Evidence has established that people living with HIV who achieve and maintain an undetectable viral load through antiretroviral therapy cannot sexually transmit the virus to HIV negative individuals. This fact, encapsulated in the slogan Undetectable Equals Untransmittable or U=U, is now a cornerstone of HIV prevention strategies and stigma reduction.
Investigators from Hunter College and the City University of New York have published results of new survey in the Journal of Acquired Immune Deficiency Syndrome which documented growing acceptability among sexual minority men of the premise that U=U, but with widespread overestimation of transmission risk.
Results were gathered during a 10-month span from November 2017 through September 2018. The study population was reached through advertisements placed in online venues such as social media and dating apps, which directed them to a survey.

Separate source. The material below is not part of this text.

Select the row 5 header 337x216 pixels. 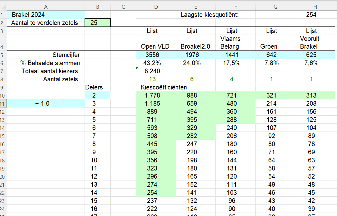(x=3, y=55)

Participants reported their HIV status as positive, negative, or unknown. HIV negative and unknown status participants were asked if they were currently prescribed PrEP and participants who reported living with HIV were asked if their most recent viral load test was undetectable, detectable, or unknown.
Answers were used to form 5 biomedical status groups: HIV negative/unknown on PrEP, HIV negative not on PrEP, HIV status unknown not on PrEP, HIV positive undetectable, and HIV positive detectable or unsure.
Participants were questioned about recreation drug use, casual male sexual partners, the month they completed the survey, perceived accuracy of U=U, and perceived risk of transmission with an undetectable partner.
A total of 111,747 sexual minority men provided full necessary data on study-relevant measures, constituting the analytic sample.
Perceived accuracy of U=U was found somewhat or completely accurate by 53.8% of HIV negative men, 39% of status unknown men, and 83.9% of HIV positive men.
Recent recreation drug use and recent casual sexual partnership were associated with higher perceived higher perceived accuracy.
Only 10% of the total sample perceived transmission risk to be 0 when an undetectable sexual partner was insertive, and a slightly higher 14% perceived such transmission risk when the undetectable partner was receptive. Among those who perceived U=U to be completely accurate; however, the proportions were 31% and 39%, respectively.
“The present results echo prior studies showing that men who report more risk behavior and more engagement with HIV treatment and prevention were more likely to believe in the accuracy of U=U,” the authors wrote.
Results indicate growing acceptance of U=U. A study in 2016-17 showed only 30% of HIV negative and unknown status participants reporting the message as accurate.
Authors of the 2017 to 2018 survey suggested a shift from risk-reducing to protection enhancing framing.
“In other words, describing U=U as being ‘100% effective’ in protecting against HIV transmission may enhance acceptability among the groups who have been slower to accept the message to date,” authors of the report said.